* Assignment *
Within the entries below, the lines from the one with "You are a computer-use" through the one with "756x534 pixels. Task: Click" are to be set down exactly, both ends kept.

━━ Extracted entries ━━

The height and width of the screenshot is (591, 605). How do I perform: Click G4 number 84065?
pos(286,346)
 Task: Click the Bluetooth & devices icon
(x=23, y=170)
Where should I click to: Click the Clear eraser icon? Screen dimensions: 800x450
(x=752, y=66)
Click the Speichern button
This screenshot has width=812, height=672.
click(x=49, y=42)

━━━
━━ Extracted entries ━━

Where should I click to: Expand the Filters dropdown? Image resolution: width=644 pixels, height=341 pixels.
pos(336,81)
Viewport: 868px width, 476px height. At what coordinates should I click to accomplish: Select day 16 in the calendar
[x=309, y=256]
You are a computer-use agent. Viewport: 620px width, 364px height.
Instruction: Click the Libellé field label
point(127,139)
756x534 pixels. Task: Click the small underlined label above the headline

━━━

* Your solution *
You are a computer-use agent. Viewport: 620px width, 364px height.
Instruction: Click the Libellé field label
point(127,139)
756x534 pixels. Task: Click the small underlined label above the headline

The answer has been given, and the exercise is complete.